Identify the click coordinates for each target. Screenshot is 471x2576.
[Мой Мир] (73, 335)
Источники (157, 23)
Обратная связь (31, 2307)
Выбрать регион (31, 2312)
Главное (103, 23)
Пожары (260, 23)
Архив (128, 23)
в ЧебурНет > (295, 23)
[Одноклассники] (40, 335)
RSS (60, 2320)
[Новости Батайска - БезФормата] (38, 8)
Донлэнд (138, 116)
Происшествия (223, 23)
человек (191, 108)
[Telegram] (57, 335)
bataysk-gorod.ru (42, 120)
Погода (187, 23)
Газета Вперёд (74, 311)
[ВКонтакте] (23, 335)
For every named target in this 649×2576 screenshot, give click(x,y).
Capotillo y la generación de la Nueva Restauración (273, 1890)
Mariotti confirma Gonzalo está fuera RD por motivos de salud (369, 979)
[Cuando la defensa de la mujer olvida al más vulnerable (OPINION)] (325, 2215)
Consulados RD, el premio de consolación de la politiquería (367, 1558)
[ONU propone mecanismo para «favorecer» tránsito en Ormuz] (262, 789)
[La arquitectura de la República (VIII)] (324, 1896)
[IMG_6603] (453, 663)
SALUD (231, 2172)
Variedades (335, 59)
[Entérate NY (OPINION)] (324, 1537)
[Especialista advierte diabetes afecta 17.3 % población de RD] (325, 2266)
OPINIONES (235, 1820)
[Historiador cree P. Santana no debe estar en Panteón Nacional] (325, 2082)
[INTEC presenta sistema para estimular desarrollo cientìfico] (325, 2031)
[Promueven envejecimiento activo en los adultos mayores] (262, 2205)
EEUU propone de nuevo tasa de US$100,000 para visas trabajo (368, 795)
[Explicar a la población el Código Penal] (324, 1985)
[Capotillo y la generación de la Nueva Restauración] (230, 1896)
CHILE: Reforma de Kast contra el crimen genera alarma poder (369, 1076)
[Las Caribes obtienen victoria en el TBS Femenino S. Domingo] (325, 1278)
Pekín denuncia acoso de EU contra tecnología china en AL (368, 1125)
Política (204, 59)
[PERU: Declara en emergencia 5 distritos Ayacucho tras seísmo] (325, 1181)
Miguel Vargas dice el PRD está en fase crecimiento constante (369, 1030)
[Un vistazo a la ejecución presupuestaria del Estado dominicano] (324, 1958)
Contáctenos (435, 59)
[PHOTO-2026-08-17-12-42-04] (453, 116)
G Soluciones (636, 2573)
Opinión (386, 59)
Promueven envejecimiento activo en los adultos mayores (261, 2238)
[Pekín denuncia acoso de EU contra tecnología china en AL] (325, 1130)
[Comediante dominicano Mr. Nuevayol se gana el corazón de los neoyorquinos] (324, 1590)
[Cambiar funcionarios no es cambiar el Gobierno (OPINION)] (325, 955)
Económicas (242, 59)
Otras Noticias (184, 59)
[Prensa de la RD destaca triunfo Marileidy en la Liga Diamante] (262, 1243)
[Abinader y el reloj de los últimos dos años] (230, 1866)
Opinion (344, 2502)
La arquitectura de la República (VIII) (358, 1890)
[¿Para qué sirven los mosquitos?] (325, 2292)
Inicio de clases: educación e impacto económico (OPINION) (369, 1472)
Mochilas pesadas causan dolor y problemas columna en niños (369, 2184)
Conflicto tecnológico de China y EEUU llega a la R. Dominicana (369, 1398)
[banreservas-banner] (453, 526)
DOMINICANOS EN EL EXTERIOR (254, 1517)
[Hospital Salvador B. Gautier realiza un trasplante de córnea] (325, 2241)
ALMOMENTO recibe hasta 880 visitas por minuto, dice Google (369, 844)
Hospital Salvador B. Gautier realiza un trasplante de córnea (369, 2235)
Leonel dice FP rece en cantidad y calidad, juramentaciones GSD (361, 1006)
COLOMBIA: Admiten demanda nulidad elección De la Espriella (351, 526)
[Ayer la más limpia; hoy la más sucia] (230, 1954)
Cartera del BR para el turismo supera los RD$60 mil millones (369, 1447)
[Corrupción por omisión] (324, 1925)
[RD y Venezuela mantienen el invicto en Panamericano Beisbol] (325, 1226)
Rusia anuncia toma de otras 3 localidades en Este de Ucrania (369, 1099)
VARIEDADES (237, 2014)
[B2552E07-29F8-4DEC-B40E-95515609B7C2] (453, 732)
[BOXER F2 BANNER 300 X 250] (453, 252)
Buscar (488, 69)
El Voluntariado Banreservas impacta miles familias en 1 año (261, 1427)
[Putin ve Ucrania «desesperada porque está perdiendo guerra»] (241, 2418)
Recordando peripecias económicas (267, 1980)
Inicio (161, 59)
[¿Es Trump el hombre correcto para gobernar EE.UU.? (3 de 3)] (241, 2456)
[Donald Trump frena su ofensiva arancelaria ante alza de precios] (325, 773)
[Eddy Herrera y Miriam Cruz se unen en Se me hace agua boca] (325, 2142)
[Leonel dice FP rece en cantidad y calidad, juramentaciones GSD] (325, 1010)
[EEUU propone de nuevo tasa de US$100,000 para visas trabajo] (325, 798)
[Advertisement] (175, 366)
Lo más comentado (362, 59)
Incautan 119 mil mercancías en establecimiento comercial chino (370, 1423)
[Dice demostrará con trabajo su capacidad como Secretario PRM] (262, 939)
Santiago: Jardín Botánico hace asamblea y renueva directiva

+ + +

Throughout the records above, find the lines in which the word "adultos" appears and return them.

**Solution for this task:**
[Promueven envejecimiento activo en los adultos mayores] (262, 2205)
Promueven envejecimiento activo en los adultos mayores (261, 2238)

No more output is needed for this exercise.